ROFL I can drink to that :cheers:


----------



## USSKittyHawk (Jul 22, 2005)

Alright we underway.....I'm at work so I'm multitasking away. 

Starting lineup:

Curry
Mo
Rose
Q
Crawford


----------



## USSKittyHawk (Jul 22, 2005)

Ok..I see this guy named Yao Ming is going to be a problem. Where is Jerome James when you need him? :biggrin: 

8-5 Houston


----------



## USSKittyHawk (Jul 22, 2005)

Q completes a 3 point play and gives us a 1 point lead.


----------



## USSKittyHawk (Jul 22, 2005)

Frye can't hit anything right now. His shot has been MIA. Once again turnovers are our achilles heal, but we keeping the game close for now.

30-24 Rockets 2nd qtr.


----------



## Truknicksfan (Mar 25, 2005)

ROFL...JJ went up and down floor few time and got tried as hell. GET THE MAN A RESPERATOR ASAP!! lol we are so bad.


----------



## USSKittyHawk (Jul 22, 2005)

We need to tighten up on our interior defense. Yao been inside so much, he has orange paint under his sneaks. We need to stop being afraid to take it to the hole.
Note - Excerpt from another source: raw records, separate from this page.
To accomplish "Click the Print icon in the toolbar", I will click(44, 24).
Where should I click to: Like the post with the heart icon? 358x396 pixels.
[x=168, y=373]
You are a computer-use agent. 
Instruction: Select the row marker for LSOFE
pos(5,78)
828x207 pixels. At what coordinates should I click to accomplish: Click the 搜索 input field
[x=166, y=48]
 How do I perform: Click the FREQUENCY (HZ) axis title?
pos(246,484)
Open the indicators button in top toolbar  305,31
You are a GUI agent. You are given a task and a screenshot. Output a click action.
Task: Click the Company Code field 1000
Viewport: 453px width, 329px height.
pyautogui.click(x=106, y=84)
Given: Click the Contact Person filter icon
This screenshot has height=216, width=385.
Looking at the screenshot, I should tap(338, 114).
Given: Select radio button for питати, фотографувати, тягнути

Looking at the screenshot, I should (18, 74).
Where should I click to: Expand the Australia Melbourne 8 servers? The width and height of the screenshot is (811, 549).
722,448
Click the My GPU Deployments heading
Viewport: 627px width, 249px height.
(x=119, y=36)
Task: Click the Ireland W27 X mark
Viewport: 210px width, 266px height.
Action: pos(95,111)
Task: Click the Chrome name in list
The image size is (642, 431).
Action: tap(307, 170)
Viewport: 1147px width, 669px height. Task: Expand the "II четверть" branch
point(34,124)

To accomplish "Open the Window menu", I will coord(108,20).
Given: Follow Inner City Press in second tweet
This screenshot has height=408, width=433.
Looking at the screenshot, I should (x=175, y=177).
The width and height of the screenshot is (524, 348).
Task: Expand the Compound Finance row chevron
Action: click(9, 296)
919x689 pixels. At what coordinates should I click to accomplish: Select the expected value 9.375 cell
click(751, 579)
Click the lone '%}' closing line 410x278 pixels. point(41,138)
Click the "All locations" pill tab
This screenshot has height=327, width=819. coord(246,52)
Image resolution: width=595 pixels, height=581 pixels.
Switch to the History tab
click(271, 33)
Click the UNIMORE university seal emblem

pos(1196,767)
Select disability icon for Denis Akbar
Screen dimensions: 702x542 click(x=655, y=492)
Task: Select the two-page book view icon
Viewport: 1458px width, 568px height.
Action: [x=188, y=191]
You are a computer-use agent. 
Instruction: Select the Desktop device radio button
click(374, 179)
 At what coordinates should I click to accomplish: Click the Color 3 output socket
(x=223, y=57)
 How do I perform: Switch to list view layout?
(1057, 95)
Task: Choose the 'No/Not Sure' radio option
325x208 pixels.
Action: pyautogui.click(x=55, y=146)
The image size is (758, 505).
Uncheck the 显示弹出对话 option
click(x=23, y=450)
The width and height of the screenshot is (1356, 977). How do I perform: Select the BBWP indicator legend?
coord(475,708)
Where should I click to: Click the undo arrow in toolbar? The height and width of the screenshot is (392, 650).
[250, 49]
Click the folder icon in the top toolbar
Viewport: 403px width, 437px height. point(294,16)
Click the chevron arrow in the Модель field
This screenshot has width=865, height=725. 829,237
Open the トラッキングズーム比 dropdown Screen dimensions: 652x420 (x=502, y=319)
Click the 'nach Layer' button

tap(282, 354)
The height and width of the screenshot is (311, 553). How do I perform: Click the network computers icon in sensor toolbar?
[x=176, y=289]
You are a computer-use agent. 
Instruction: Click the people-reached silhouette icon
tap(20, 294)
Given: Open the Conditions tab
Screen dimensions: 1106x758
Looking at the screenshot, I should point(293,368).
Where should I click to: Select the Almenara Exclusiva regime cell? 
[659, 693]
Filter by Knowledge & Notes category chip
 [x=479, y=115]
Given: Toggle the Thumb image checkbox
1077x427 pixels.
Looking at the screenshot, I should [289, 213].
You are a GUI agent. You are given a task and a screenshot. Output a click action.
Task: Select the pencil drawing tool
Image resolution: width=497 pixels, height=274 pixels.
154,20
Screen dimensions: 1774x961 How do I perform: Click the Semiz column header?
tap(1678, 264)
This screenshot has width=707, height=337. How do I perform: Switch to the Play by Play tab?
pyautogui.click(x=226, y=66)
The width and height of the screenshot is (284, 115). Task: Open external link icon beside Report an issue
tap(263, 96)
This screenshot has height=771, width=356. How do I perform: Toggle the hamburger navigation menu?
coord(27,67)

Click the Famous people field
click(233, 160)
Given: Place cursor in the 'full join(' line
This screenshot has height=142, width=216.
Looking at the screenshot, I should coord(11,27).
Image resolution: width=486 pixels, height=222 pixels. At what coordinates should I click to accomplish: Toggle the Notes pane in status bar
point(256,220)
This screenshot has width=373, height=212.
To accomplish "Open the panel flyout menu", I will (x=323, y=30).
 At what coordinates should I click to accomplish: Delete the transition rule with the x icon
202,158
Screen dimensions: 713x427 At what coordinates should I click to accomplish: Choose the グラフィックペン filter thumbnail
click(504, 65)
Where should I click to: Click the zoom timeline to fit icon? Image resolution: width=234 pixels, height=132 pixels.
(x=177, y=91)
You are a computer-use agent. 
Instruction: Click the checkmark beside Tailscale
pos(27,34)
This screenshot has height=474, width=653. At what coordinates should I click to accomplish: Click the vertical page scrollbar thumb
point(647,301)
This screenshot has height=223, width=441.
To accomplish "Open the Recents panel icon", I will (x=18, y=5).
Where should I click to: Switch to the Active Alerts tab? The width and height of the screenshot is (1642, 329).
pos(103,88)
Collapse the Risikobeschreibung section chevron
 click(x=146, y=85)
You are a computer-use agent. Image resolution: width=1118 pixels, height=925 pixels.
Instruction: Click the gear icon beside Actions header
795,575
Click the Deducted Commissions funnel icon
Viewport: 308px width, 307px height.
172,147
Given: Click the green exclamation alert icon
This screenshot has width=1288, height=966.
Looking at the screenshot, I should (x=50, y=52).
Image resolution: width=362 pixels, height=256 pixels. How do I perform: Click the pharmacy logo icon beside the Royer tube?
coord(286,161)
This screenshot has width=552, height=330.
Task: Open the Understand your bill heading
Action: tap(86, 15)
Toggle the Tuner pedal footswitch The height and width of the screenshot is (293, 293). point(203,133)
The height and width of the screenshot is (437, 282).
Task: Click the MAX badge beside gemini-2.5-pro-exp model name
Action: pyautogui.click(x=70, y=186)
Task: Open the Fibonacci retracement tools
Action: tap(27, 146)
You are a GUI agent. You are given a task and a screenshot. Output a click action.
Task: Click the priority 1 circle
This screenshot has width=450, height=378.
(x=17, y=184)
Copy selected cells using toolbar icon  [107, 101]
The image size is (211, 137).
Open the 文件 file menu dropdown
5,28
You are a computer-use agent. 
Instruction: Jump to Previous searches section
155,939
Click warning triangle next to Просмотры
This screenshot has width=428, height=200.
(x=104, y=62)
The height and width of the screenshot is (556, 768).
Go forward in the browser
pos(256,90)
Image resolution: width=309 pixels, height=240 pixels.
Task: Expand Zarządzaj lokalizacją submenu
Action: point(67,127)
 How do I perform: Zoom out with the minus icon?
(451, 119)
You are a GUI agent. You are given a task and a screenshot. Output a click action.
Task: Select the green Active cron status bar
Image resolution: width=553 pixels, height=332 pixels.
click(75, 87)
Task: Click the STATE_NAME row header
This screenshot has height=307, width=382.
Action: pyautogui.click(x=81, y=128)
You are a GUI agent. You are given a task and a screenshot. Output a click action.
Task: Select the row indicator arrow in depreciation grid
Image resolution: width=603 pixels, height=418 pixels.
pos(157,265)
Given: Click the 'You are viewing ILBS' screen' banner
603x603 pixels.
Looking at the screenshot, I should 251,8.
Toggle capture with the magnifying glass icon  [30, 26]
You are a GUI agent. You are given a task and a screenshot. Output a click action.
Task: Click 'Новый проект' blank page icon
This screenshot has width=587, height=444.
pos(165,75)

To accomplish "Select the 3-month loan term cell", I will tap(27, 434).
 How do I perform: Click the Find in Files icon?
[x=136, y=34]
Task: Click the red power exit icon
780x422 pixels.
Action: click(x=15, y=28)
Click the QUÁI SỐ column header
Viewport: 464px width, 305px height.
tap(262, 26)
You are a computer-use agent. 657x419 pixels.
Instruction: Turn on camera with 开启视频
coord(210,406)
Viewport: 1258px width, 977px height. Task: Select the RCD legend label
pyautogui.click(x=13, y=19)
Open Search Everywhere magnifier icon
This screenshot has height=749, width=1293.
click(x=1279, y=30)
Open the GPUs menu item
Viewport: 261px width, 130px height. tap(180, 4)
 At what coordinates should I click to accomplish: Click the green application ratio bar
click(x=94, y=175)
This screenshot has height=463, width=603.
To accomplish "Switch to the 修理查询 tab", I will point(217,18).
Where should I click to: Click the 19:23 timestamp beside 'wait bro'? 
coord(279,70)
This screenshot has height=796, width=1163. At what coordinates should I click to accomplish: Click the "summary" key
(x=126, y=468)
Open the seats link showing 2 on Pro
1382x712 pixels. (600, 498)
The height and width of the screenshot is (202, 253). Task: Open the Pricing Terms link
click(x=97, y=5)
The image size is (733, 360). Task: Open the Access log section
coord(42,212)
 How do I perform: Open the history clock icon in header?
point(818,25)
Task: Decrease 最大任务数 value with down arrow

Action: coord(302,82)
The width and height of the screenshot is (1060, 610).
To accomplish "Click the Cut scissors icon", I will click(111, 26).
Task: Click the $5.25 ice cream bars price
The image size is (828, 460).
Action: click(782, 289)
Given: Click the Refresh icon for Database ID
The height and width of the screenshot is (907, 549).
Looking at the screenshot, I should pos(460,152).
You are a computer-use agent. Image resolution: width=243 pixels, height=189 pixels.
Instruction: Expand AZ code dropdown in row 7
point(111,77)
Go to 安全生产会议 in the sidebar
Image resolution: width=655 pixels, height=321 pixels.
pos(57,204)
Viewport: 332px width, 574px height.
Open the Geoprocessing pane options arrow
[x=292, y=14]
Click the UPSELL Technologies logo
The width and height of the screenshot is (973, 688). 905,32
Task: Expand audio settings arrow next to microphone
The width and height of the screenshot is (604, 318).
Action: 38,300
We must force Yao to defend and try to get to the line. 

Seems like Q will be out for the rest of this game. It's funny he appears to be playing better on an injured ankle than he is when healthy. Go figure.

38-31 Rockets


----------



## USSKittyHawk (Jul 22, 2005)

It's a shame when 2 kids in their 20's let a 70 year old center fight them for a rebound and win.

41-36 Rockets


----------



## USSKittyHawk (Jul 22, 2005)

We still hanging tough but we still need to stop the turnovers. One stat that I notice was Rose having a whopping 6 assists. That's huge compared to the amount of assists we have had in the past. 

45-42 Rockets End of the 1st half


----------



## USSKittyHawk (Jul 22, 2005)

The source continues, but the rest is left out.